Local recyclers seek countywide support for recycling program ‘Recyclops’
Published 7:59 am Saturday, September 14, 2019
By Krista Salter
The Orange Leader
Trash cans in Orange County have been a little fuller lately, but for $10 a month per household, recycling bins across the county may be filling up, and emptying regularly, again soon.
After Orange County lost its recycling services in August, members from local group Keep Orange County Beautiful went searching for solutions, finding Utah-based recycling company, Recyclops, online.
On a mission to bring recycling back to Orange, representatives from Keep Orange County Beautiful will address the Commissioners Court Oct. 2 to present their idea on how to continue to clean up the county.
“Since we lost recycling in Orange, it’s been killing me to throw all my recyclables away,” Sandra Hoke, of Keep Orange County Beautiful, said. Her friend recently led her to a website for a recycling company that “looked promising.”
For rural places like Orange County that experience greater difficulty with community recycling, Ryan Smith, a Brigham Young University graduate, founded Recyclops.
“We contacted (Smith) by phone, and he said they specialize in small communities who aren’t big enough to keep a large recycling deal going,” Hoke said. “He was interested in coming here.”
The company has seen success in rural parts of Utah, Idaho, Arizona and the Dallas area of Texas since Smith, also the CEO, founded it in 2013.
Based on the idea that recycling should be easy and convenient, Recyclops operates on a two-step platform: place all unsorted recyclables in designated bags, and then put the bags curbside on pick-up days.
Recyclops will pick up unlimited plastic bags of unsorted recyclables placed curbside twice per month. Account-holders can also schedule pick-ups at other times, and commercial accounts can be made available with slightly modified requirements. Payments are made completely online.
The company offers its own plastic bags for $10 a box for approximately 160 bags, making identification of the recyclable bags easier.
The company utilizes local drivers and small trucks to pick up recyclables and store them in a container in one central location until its full, and then the container is taken to a sorting facility.
Recyclops picks up all paper, plastic, cardboard and metal recyclables, but does not accept glass, Styrofoam, motor oil, insecticides, hazardous chemical containers, plastic bags or tarps.
Hoke said an added advantage of bringing a recycling program back to the county is keeping the landfill used in Newton from filling up too quickly, therefore keeping it open longer.
Known as the “Trashy Ladies,” Sandra Hoke, Sandra Cash, and Deborah Bednar plan to present their idea about bringing Recyclops to Orange County Commissioners Court at their Oct. 2 meeting.

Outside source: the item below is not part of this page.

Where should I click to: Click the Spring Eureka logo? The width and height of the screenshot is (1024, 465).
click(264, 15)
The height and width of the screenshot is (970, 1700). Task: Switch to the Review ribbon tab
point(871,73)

There, they’ll ask the commissioners to consider exploring the requirements and what it would take to start doing business. Smith plans to visit Orange County to attend the meeting and speak about Recyclops.
In order to implement recycling services through Recyclops, a required 300 households through Orange County need to pre-sign up. Hoke said last time she spoke with Smith, word had spread like wildfire, and 82 households had already signed up.

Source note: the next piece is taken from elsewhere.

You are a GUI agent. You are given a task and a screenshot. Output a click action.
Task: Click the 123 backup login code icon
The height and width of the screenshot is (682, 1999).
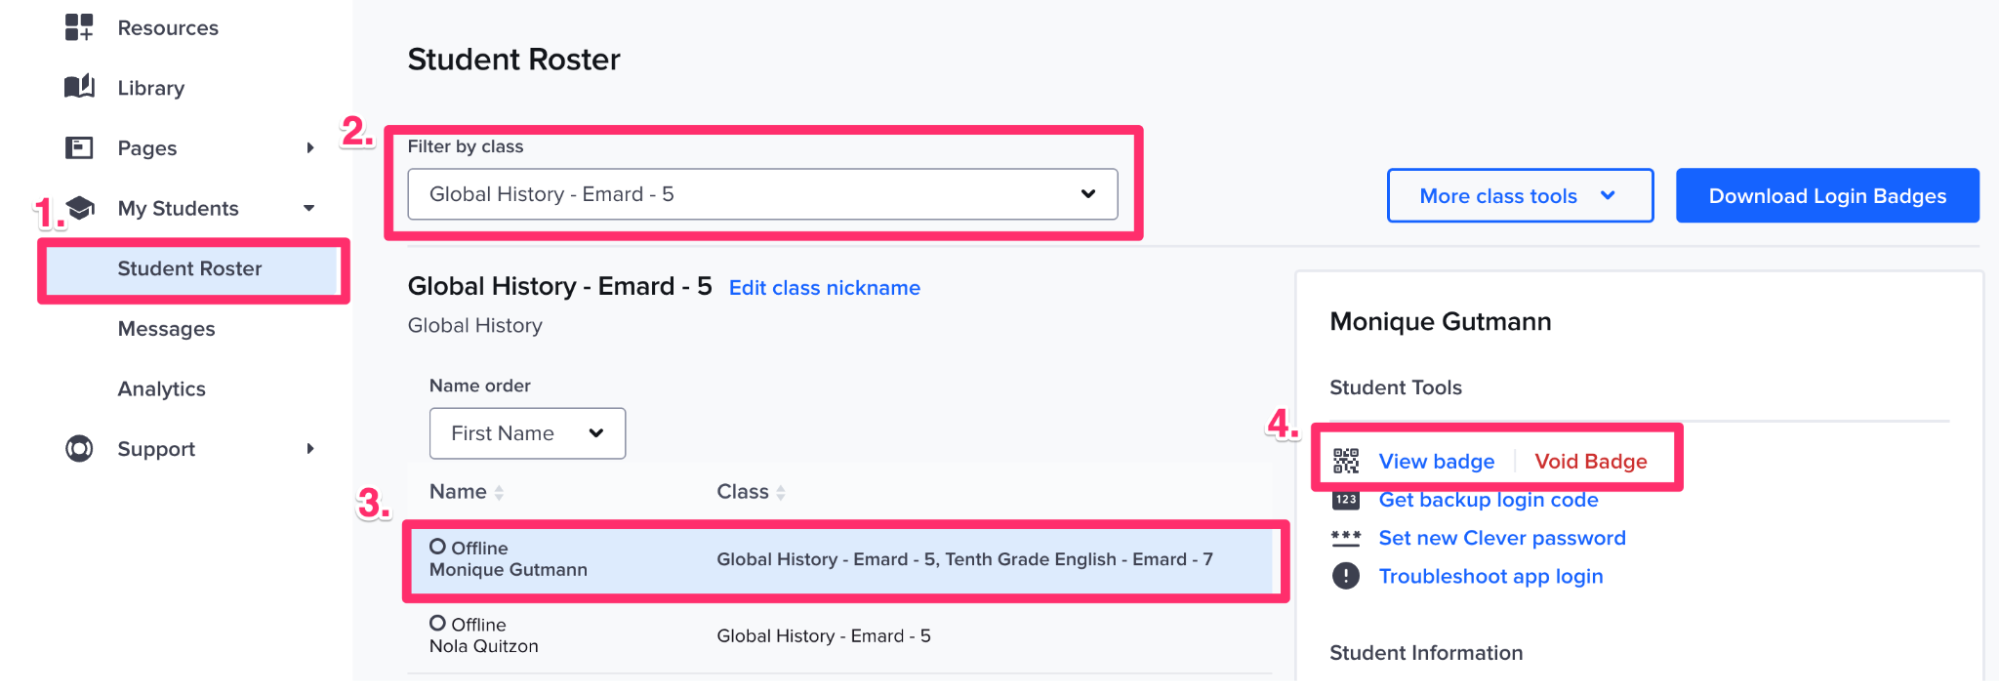click(1345, 499)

As an added incentive, the county commissioner told Hoke that the city would provide a box of Recyclops plastic collection bags to the first 100 households that sign up.
To pre-sign up visit Recyclops.com/Orange.
To the members of Keep Orange County Beautiful, Recyclops is the ideal fit for the county because they partner with others in the community when they bring their business there, and have already been in touch with the Shangri La Garden and Nature Center.
Recyclops and the local organizations behind it plan to distribute handouts at the upcoming Scarecrow Festival at Shangri La Botanical Gardens — fitting since recyclables are used to create the scarecrows.
Hoke said so far the Commissioners Court seems receptive and excited about the idea of bringing Recyclops to the county.
Nov. 15 is known nationally as America Recycles Day, and Hoke thinks “it would be great if we could get this in place by then.”